* _Assignment_:
Unless a line falls after the one with "Screen dimensions: 828x626", retype it exactly from the records below; leave out all pictures.

* _The data_:
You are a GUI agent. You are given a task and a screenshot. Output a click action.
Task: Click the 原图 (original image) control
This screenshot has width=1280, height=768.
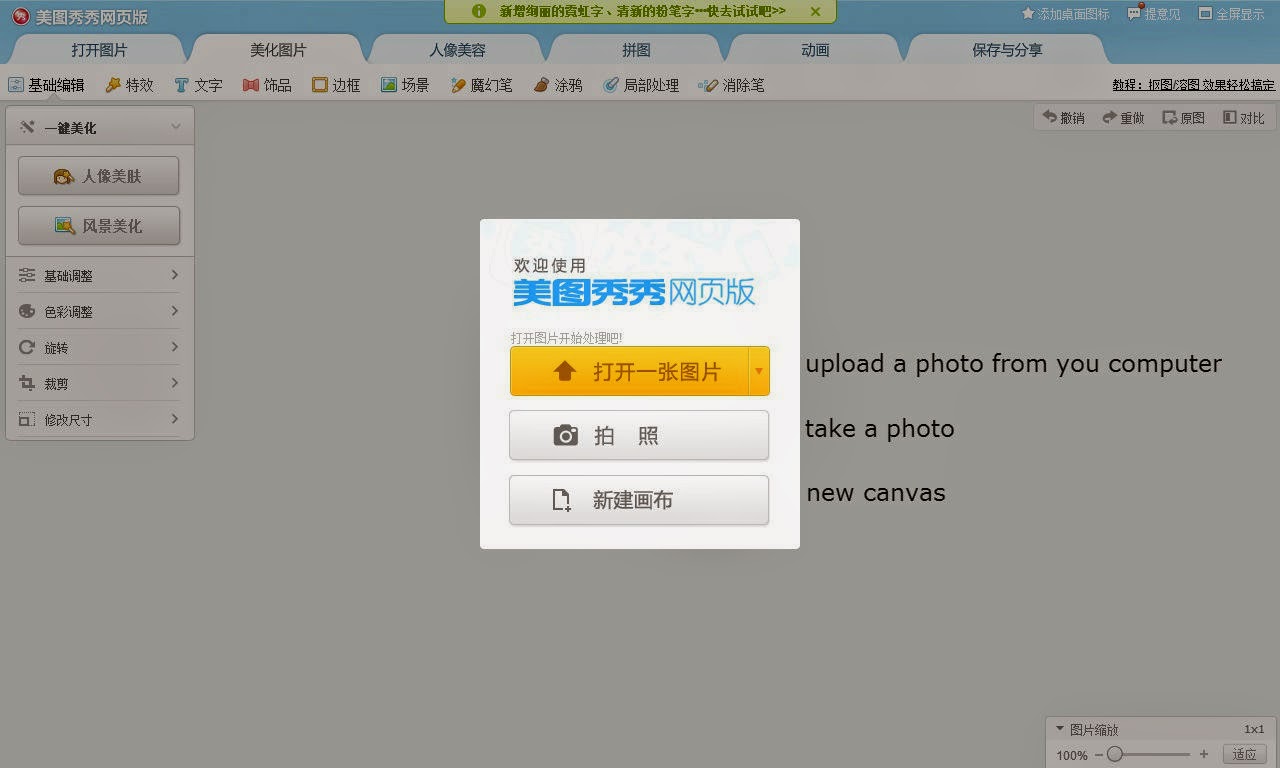coord(1182,117)
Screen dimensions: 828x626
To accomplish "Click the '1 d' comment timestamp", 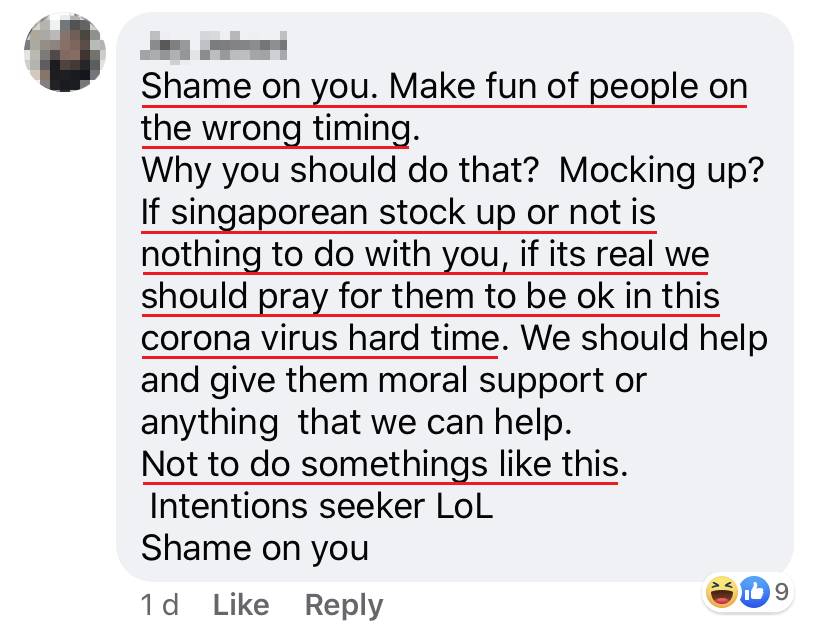I will pyautogui.click(x=160, y=604).
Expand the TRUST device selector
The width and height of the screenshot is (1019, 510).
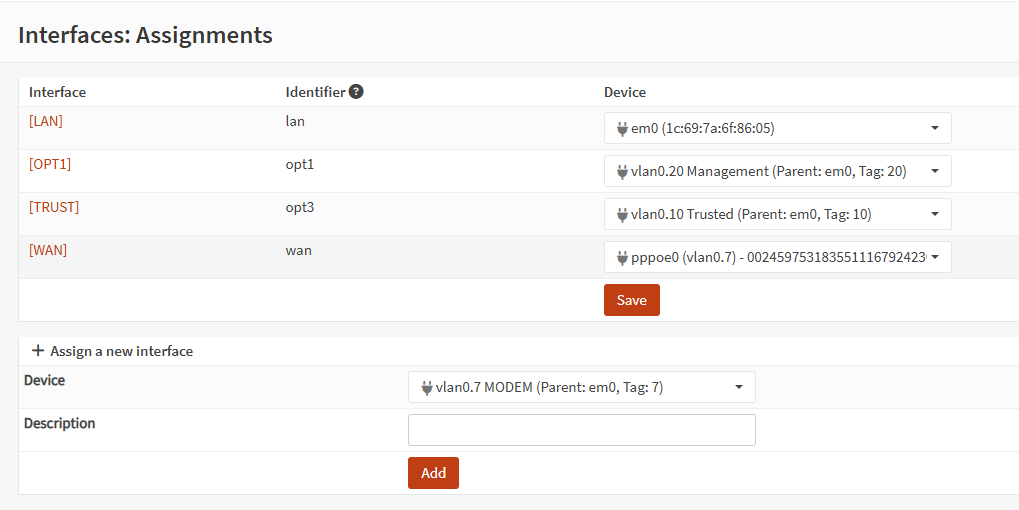pos(777,214)
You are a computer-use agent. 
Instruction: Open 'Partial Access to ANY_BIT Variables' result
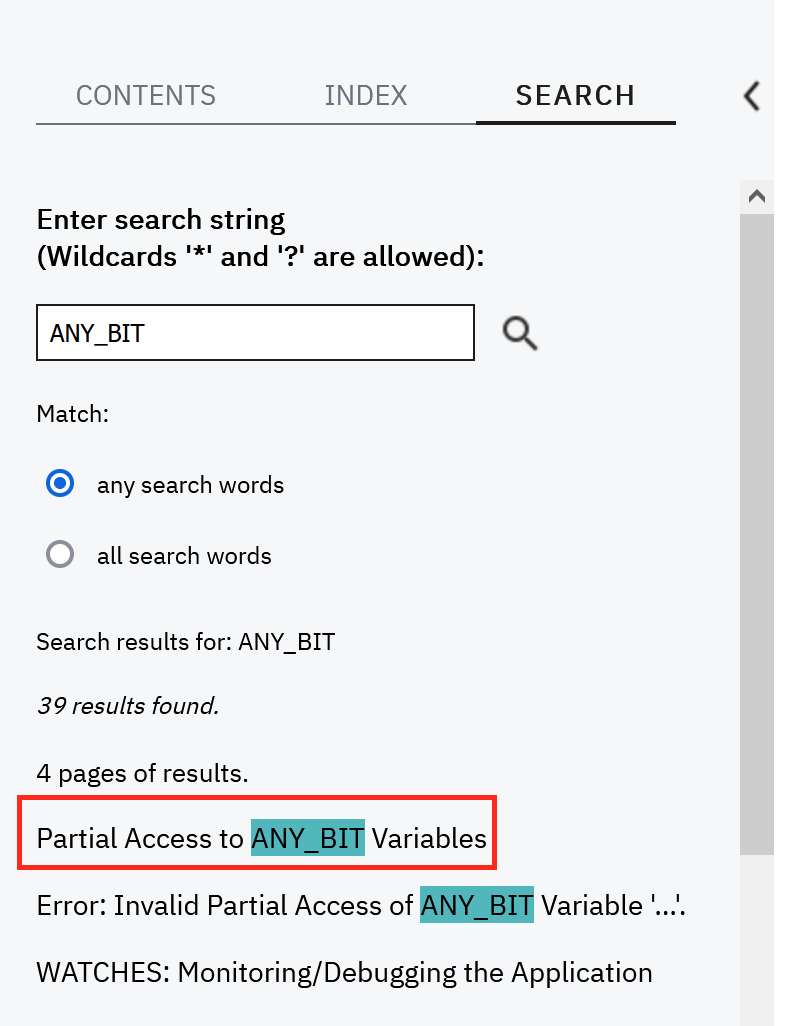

* _Response to this exercise_:
You are a GUI agent. You are given a task and a screenshot. Output a click action.
Task: Click the 原图 (original image) control
This screenshot has width=1280, height=768.
coord(1182,117)
Screen dimensions: 828x626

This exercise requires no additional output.